## Start Excerpt
Oriental Applicants Will Retain Minority Status

By Kristin A. Goss

Harvard admissions officials this week said they have no plans to deny minority status to Asian-American students, resolving a two-week-old controversy between the College and the Asian-American community.

A Boston Globe article prompted outrage among local Asian-American leaders earlier this month when the newspaper quoted Harvard officials as saying they will begin to recruit "overrepresented" Asian-Americans less aggressively than in years past.

Yet Dean of Admissions and Financial Aids L. Fred Jewett '57 this week dispelled the misconception that his office no longer considers the group a minority.

"There is no question that they have minority status." Jewett said. He added that Asian-American recruiting efforts have changed very little in the past few years.

Asian-Americans, which make up 1.5 percent of the nation population but nearly 11 percent of Harvard's student body, are not on the whole disadvantaged or underrepresented and should not therefore be protected by minority affirmative action programs, former Dean of the Faculty Henry Rosovsky told the Globe.
## End Excerpt
What the exercise asks: In the article on Harvard admissions, retype the passage starting at "Harvard admissions officials" and ending at "in years past.".
## Start Excerpted records
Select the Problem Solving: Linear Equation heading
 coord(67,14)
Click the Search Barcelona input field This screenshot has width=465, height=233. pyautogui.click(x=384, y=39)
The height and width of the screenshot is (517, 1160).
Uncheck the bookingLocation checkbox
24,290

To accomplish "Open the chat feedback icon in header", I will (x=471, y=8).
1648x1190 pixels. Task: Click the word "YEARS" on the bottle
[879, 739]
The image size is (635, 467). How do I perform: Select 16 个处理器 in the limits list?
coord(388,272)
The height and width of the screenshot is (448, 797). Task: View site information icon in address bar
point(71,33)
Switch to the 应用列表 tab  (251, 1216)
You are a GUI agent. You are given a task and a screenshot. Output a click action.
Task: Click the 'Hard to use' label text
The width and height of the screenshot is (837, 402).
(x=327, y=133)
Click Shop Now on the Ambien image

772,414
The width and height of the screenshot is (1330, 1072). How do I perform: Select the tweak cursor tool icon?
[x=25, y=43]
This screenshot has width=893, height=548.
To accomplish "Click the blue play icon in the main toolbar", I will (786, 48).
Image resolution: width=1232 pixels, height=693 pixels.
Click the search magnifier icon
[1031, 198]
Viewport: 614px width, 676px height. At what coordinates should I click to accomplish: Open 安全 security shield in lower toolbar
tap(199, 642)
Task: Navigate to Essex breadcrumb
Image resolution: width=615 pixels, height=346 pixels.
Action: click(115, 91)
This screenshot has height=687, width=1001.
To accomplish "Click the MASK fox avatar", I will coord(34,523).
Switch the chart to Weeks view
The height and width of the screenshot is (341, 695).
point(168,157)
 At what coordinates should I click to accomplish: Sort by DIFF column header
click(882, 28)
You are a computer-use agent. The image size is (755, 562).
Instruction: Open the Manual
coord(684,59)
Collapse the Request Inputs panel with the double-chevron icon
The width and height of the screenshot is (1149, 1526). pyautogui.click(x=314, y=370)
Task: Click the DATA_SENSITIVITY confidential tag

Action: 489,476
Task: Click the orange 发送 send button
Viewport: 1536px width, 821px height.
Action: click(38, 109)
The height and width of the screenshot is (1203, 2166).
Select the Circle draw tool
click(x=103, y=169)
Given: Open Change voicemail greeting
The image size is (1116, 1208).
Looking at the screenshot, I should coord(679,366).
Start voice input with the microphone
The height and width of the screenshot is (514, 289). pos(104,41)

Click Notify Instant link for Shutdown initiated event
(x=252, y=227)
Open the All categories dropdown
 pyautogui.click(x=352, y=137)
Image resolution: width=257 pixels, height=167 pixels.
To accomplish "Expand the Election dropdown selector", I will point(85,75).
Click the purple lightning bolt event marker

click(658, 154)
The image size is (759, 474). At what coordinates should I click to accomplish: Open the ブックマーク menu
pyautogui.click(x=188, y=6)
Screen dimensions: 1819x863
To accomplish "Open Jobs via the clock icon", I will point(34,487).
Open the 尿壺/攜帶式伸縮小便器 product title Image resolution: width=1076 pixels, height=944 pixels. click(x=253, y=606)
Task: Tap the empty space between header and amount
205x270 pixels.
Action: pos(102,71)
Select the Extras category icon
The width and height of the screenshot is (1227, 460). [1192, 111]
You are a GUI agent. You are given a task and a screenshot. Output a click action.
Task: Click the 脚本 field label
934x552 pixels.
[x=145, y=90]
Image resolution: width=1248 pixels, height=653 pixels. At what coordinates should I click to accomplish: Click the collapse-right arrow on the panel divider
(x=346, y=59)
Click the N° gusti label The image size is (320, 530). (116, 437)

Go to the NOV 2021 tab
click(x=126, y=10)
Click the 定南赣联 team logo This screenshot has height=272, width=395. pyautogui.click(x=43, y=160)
## End Excerpted records
Completed task:
Harvard admissions officials this week said they have no plans to deny minority status to Asian-American students, resolving a two-week-old controversy between the College and the Asian-American community.

A Boston Globe article prompted outrage among local Asian-American leaders earlier this month when the newspaper quoted Harvard officials as saying they will begin to recruit "overrepresented" Asian-Americans less aggressively than in years past.